Stuffed Bajra Roti
Stuffed Bajra Roti is a traditional Indian flatbread made with pearl millet flour and stuffed with a spicy filling of potatoes and onions. It's a popular dish in North India and is often served with pickle or yogurt.
Allergen Information: Contains None
Nutrition Facts
Per serving
Energy
120 kcal
Protein
4 g
Carbs
21 g
Fat
3 g
Fiber
4 g
Ingredients
Turmeric powder
0.25 tsp (1.25g)
Common salt
0.5 tsp (2.5g)
Chopped Onion
0.5 small cup (50g)
Chopped Green Chilli
1 tsp (2g)
Ginger, fresh
0.5 tsp grated (1g)
Olive Oil
1 tsp (5g)
Bajra flour
1 small cup (100g)
Warm Water
0.25 small cup (50g)
Aloo Boiled
0.5 small cup (50g)
Cumin seeds
0.5 tsp (2.5g)
Coriander Powder
1 tsp (2g)
Instructions
Preparation
-Mash boiled potatoes.
Cooking Steps
To make the dough, mix bajra flour and salt in a bowl. Gradually add water and knead to form a soft and pliable dough. Cover and keep it aside for 10-15 minutes.
To make the stuffing, heat oil in a pan. Add cumin seeds and let them splutter.
Add onions , grated ginger and green chili. Saute until the onions turn translucent.
Add mashed potatoes, turmeric powder, coriander powder, and salt. Mix well and cook for 2-3 minutes. Let the mixture cool down.
Divide the dough into equal portions. Take one portion and roll it into a small circle.

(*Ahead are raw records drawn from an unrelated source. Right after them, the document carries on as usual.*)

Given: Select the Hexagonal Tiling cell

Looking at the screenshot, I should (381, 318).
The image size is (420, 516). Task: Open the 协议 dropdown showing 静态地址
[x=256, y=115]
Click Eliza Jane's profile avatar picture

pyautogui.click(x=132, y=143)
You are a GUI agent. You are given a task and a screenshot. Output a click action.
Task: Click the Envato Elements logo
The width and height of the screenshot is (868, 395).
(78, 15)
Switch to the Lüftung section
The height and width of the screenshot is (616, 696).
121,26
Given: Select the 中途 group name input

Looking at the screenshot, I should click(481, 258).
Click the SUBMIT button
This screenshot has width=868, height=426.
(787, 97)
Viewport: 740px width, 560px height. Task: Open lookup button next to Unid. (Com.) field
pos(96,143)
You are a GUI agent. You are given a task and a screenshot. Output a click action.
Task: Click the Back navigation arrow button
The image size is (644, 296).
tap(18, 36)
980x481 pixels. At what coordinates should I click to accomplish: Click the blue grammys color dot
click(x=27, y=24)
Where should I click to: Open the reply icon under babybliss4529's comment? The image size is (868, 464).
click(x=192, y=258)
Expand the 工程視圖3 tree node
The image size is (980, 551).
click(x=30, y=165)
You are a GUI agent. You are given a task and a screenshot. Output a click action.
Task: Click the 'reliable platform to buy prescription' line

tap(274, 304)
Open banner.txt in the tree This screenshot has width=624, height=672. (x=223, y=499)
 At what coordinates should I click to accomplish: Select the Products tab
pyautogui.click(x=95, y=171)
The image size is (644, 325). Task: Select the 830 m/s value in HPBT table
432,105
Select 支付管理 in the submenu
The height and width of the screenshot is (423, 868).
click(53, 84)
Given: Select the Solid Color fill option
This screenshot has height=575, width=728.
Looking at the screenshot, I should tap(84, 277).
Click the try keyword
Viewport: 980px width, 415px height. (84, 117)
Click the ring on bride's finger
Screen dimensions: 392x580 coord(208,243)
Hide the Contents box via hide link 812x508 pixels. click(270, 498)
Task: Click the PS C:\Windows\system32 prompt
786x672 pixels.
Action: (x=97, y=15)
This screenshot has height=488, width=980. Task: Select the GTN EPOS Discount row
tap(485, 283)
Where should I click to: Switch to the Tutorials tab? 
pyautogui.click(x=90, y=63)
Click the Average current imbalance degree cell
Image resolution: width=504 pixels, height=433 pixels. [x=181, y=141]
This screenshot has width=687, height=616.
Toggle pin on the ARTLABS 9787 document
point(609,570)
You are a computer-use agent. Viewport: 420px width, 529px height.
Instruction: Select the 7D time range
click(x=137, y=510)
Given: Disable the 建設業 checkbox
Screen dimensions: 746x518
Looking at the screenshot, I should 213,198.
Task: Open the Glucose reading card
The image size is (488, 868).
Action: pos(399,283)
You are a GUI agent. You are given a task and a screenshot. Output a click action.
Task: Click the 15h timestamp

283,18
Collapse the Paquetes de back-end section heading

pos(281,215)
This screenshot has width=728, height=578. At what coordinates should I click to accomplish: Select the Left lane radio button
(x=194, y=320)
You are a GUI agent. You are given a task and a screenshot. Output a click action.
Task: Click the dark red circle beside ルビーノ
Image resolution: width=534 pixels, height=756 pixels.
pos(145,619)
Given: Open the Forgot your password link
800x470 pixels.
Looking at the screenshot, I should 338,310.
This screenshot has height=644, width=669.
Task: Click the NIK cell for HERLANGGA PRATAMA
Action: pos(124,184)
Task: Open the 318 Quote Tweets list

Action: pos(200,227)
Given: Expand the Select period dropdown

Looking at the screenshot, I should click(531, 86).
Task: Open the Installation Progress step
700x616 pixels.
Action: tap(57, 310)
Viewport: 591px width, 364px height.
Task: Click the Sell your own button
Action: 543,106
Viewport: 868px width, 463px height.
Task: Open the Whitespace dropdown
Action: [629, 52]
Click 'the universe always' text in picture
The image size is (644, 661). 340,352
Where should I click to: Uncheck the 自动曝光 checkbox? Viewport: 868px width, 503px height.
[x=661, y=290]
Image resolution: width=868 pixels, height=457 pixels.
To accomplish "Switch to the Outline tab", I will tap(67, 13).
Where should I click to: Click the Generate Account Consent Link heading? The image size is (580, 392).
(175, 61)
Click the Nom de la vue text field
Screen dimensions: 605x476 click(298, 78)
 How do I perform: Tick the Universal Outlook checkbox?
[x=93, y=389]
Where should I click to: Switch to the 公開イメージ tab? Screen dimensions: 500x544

Place a spoonful of the potato stuffing in the center of the circle. Bring the edges of the dough together and seal the stuffing completely.
Flatten the stuffed dough ball with your hands and roll it into a circle of approximately 6-7 inches diameter.
Heat a tawa or griddle over medium heat. Place the rolled roti on the tawa and cook for 2-3 minutes on each side until golden brown.
Serve it.
NotesNutritional values are approximate and may vary depending on the specific ingredients used.